Comércio global de combustíveis deve aumentar com novas refinarias

Os volumes globais de comércio de combustíveis como o diesel devem crescer em detrimento da venda de petróleo bruto, com produtores construindo a próxima geração de refinarias em seu próprio solo, disseram analistas nesta terça-feira.

Reuters

30 Outubro 2012 | 15h28

Enquanto os produtores de petróleo do Oriente Médio têm investido no aumento da capacidade de refino, margens estreitas forçaram o fechamento de unidades na Europa e nos Estados Unidos, levando a grandes mudanças no mercado global de petróleo local.

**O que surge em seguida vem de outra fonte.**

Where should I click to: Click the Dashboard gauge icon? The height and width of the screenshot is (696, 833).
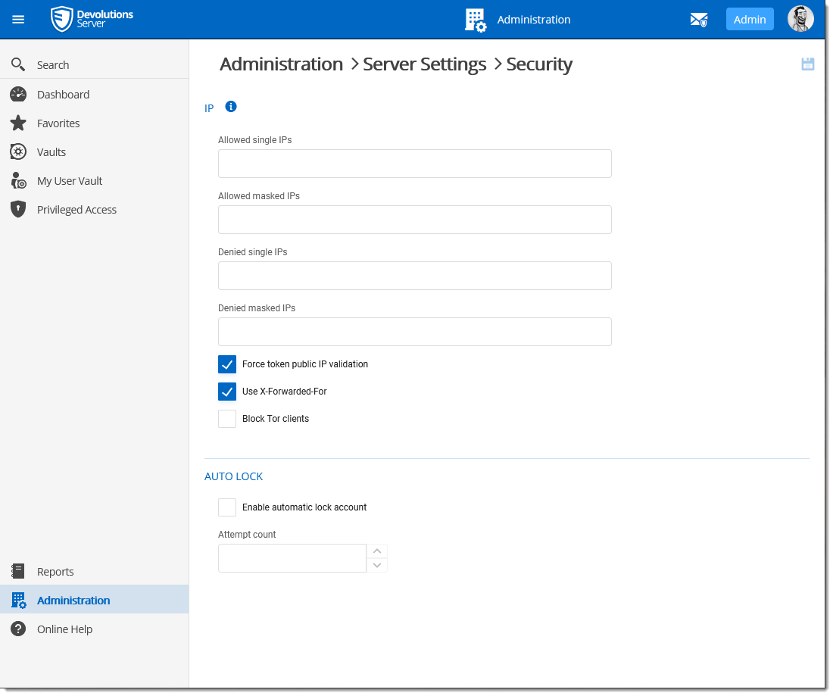pos(18,94)
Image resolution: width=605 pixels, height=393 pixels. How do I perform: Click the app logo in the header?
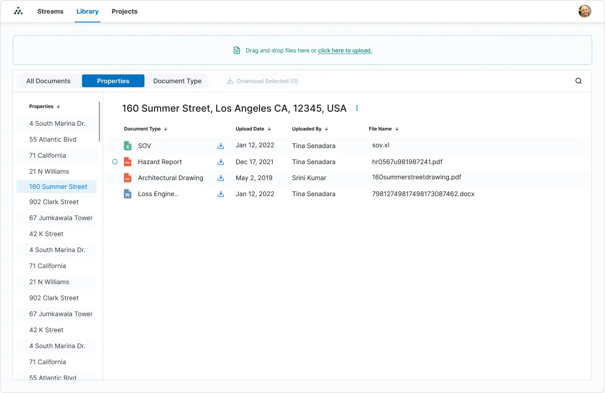pyautogui.click(x=18, y=11)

"Nós vemos grandes mudanças nos fluxos de comércio. É realmente um novo mapa do petróleo", disse o chefe do setor de petróleo e divisão de mercados Antoine Halff, da Agência Internacional de Energia.

"Assim como o comércio de petróleo deverá cair, o volume de derivados deve aumentar", acrescentou, na Conferência Global de Energia em Genebra.

Duas das grandes mudanças que ele descreveu serão a redução das exportações do Oriente Médio e a queda das importações de petróleo dos EUA, com os investimentos pesados em óleo e gás de xisto para reduzir sua dependência das importações de petróleo estrangeiro.

Os volumes de petróleo negociados globalmente devem diminuir em cerca de 1,6 milhão de barris por dia (bpd), antes os níveis de 2011, para abaixo de 33 milhões de bpd em 2017, de acordo com a Halff. Ele não deu um número para o aumento do fluxo de derivados no mesmo período.

"Eu acho que é uma tendência e que os produtores estão procurando agregar valor às sua exportações com o refino, já que o petróleo bruto tem valor relativamente baixo e os derivados têm alto valor", disse David Fyfe, diretor global de pesquisa de mercado e análise da trading Gunvor.